O que foi importante veio com a foto, foi o relato de como ele era aceito nestes encontros com seu VW SP2, sendo que ele foi considerado o primeiro a tratar de um carro destes como carro de coleção. Aí ele me contou resumidamente sua história com o VW SP2. Pois foi o que bastou para que eu o convidasse para escrever um causo relatando tudo isso para os leitores e leitoras desta coluna. Isto posto, vamos ao causo:
O VW SP2 do Comandante Veloso
Por: José Magri Veloso
Tudo começou no final de 71 para 72 quando meu velho pai recebeu um catálogo cor magenta da concessionária carioca Auto Modelo, esse catálogo esse que tinha imagens de um SP prata com painel envolvente e bancos tipo concha e eu tinha apenas 12 anos; aquilo povoou meu imaginário de pronto.
Pedi para meu pai comprar um VW SP2, mas ele comprou um TL 4-portas, azul Diamante, claro (risos). Fui lá pegar o TL com ele. O vendedor ofereceu barra estabilizadora traseira e uma bola da alavanca de câmbio preta com uma lente e a inscrição “Stuttgart” que o meu pai mandou instalar.

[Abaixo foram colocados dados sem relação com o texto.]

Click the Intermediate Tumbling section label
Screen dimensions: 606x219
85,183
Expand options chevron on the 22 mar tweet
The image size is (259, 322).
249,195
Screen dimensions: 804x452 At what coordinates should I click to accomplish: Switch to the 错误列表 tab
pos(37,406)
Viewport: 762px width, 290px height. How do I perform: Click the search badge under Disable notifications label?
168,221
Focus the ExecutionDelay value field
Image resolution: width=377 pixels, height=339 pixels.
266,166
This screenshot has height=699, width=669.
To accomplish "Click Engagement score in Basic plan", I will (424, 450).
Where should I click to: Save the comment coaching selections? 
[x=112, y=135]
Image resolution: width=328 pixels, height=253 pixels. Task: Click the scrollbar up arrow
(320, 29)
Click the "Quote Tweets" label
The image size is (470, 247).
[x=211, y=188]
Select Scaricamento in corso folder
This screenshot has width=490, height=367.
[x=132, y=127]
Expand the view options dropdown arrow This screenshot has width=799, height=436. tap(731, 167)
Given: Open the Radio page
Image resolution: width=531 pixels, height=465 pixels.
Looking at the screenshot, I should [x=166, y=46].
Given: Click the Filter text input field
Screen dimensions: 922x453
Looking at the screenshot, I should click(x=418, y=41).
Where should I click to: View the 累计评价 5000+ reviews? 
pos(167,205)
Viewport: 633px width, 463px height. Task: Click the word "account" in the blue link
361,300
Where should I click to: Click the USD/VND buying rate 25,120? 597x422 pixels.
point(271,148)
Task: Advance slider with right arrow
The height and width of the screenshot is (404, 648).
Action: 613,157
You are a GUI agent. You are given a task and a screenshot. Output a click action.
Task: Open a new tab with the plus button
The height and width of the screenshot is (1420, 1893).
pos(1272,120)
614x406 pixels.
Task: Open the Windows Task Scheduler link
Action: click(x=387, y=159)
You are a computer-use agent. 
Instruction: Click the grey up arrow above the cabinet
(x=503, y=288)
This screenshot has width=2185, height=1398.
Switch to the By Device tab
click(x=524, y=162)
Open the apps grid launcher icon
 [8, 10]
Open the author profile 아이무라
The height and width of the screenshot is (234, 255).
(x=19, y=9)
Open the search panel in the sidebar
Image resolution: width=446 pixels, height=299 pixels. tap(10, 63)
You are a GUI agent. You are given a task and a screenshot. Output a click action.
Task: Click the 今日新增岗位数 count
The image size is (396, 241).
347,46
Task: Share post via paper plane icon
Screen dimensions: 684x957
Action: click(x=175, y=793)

Enfim, passaram-se oito anos e eu tomava rumo na vida, fazendo curso no subsolo do Aeroporto Santos Dumont no Rio e em frente a esse aeroporto existe, até hoje, a bolsa de automóveis (como existe a “boca de automóveis usados” em São Paulo). Lá foi a primeira vez que vi meu futuro carro, esse mesmo que tenho até hoje.
Atravessei o pátio da bolsa de automóveis a pé e ele, o VW SP2, flertava comigo do outro lado. Ele estava pintado de amarelo Grand Prix da GM e tinha quatro faróis bi-iodo amarelos, atualização comum de época. Sempre fui muito lento em minhas decisões e quando dei por falta do carro lá, foi por que ele já tinha sido vendido.
Mas, finalmente, eu o encontrei com outro vendedor de automóveis usados, que usava o carro em seu dia a dia. E ele me enrolou por seis meses, mas manteve o preço em meio à alta inflação daqueles tempos e, finalmente, ele me entregou o tão desejado veículo.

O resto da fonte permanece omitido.